2. O que a experiência mostra. Do mesmo modo, qualquer observador imparcial sabe que não há atualmente escolas isentas dos erros condenados pela Igreja, antes o que temos são escolas que aplicam de forma explicita ou mitigada o naturalismo pedagógico (escola sem Deus), a mistura de meninos e meninas (escola mista), a coeducação (a mesma educação para ambos os sexos), um currículo enciclopédico-humanista de inspiração pagã e uma atmosfera de permissividade moral assustadora, muitas vezes justificada por princípios patentemente contrários à lei natural. Ressaltamos que dentro dessa categoria de escolas inviáveis encontram-se as escolas ditas católicas, inclusive as de feitio tradicional.

Conclusão. Esses dois elementos, os ensinamentos da Igreja de um lado e os desvios da escola moderna de outro, apontam para a educação domiciliar ou homeschooling como o único meio seguro de educar os filhos como a Igreja manda, longe do espírito mundano e das más companhias.

Os pais que não podem fazer outra coisa senão mandar os filhos para a melhor escola disponível expõem a si e aos filhos ao risco de se perderem. Já vimos muitos casos assim. O que os filhos aprendem em casa, desaprendem na escola. Cedo ou tarde aparece o resultado: escândalos morais e perda da fé. Exceções à regra são possíveis, claro, mas não esperem os pais colherem o que não plantaram. De ordinário, a árvore má, enraizada em princípios contrários aos da Igreja, produz frutos maus.
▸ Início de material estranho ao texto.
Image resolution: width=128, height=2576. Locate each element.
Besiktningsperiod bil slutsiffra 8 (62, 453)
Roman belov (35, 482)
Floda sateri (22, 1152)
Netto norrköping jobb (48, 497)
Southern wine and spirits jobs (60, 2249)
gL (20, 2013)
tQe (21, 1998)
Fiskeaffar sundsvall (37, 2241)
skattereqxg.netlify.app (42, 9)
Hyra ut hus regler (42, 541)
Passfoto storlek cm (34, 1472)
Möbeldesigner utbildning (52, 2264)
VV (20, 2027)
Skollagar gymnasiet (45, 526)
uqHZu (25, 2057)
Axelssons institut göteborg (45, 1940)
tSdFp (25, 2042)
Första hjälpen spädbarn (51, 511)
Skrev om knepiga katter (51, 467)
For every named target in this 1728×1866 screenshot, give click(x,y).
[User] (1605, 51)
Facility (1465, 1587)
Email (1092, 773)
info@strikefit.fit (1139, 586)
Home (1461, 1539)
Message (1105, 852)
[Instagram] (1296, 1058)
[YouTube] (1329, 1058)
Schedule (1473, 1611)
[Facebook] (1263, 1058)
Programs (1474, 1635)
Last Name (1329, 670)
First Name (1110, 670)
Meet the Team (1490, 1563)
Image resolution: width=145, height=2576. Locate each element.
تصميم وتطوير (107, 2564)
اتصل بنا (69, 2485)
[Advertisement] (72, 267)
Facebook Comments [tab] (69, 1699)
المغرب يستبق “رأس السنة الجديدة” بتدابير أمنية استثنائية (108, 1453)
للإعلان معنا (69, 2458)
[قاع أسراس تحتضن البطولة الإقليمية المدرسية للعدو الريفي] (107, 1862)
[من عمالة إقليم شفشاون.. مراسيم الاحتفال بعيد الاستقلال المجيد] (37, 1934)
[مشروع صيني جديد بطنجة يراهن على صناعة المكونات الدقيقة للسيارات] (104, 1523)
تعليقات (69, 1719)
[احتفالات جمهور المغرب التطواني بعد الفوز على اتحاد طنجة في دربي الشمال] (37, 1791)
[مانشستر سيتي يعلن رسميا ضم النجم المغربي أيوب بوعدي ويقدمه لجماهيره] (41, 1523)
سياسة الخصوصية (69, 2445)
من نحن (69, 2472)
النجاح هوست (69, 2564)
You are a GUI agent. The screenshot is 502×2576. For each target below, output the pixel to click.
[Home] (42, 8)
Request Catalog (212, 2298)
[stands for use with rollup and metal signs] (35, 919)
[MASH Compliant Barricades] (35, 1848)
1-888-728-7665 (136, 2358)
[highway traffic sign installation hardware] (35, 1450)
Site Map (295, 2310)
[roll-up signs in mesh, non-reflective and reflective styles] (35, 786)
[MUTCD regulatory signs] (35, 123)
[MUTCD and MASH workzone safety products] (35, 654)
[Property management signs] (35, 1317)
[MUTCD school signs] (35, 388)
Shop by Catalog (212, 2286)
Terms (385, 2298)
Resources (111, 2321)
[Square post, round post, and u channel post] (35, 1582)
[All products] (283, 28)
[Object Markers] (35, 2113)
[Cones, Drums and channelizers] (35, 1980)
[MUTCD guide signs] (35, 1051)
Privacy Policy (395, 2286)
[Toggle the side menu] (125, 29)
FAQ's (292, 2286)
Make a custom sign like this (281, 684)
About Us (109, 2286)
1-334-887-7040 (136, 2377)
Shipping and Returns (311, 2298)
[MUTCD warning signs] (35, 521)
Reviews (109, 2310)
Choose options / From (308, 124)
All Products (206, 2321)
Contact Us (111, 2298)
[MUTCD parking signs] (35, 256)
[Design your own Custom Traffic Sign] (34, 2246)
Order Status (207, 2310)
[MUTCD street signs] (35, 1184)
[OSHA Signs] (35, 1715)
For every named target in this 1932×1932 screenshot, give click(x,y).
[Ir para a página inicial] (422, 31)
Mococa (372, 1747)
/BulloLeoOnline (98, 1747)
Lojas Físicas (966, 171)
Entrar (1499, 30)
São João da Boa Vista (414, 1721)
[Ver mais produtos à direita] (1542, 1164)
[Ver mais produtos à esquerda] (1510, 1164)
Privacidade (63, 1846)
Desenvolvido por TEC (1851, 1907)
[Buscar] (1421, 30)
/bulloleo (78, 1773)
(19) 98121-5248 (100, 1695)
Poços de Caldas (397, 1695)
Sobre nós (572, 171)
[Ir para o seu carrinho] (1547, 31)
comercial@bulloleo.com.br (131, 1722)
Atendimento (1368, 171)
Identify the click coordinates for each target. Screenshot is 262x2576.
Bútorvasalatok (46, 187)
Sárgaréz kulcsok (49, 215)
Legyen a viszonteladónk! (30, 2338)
Portanto, se a ideia é promover uma educação católica em um mundo nitidamente não católico, sem ilusões e falsas promessas, o que temos de melhor é a educação domiciliar ou homeschooling. Repetimos: cremos que nas circunstâncias atuais a educação domiciliar é necessária para educar os filhos segundo os ditames da fé e da moral cristã, porque somente ela impede a interferência insidiosa dos agentes do anticristianismo.

Muitos católicos tradicionais certamente concordam com esse nosso parecer, menos porém são aqueles que resolvem fazer as mudanças estruturais requeridas por essa decisão.

A educação domiciliar católica não é trazer a escola para dentro de casa, não é a imposição de um currículo clássico de viés enciclopédico-humanista, não é formar sábios segundo os olhos do mundo. Não, mil vezes não. A educação domiciliar católica é o cultivo das virtudes cristãs no lar, por parte de todos os membros da família, para que todos cumpram fielmente os seus deveres religiosos e civis nesta vida e possuam a Deus eternamente na outra.

Os meios (apostilas, oração em comum, atividades domésticas, brincadeiras) devem estar sempre subordinados a esse ideal. As meninas devem seguir o exemplo da mãe, os meninos devem trilhar os caminhos do pai. A mãe deve ser uma dona de casa, a educadora por excelência nas coisas da religião, aquela que ensina as primeiras orações e lições da fé. O pai deve ser o chefe de família, que a sustenta e governa no pleno sentido da palavra; ele ensina ao filho a sua própria profissão ou encaminha-o para a vocação a que Deus o chamou. As crianças devem aprender o que for necessário para serem bons cristãos, honrando os seus pais com amor, respeito e obediência. É desse modo que a família católica se faz espelho da Sagrada Família, conforme o sublime exemplo de Jesus, Maria e José.

Obviamente esse caminho não é fácil, por isso adiantamos na introdução deste artigo que a educação domiciliar católica exige um espírito de oração e sacrifício bem alheio às máximas do mundo. É preciso renunciar às vaidades do século e estar pronto para muitos desprezos, especialmente da parte de parentes e vizinhos. Mais: muitos caprichos e maus hábitos adquiridos devem ser deixados para trás.

Essa é uma jornada difícil. Mas, se nós realmente entendemos que a nós cabe seguir os passos de Cristo na estrada real da Santa Cruz, toda essa dificuldade se converte em bênçãos e méritos celestiais.

Estendemos as mãos em solidariedade aos casais que tomam ou desejam tomar essa iniciativa. Temos os nossos contatos e faremos o que estiver ao nosso alcance para promover a educação domiciliar católica, único meio seguro de formar, nos tempos de hoje, cristãos excelentes e cidadãos exemplares.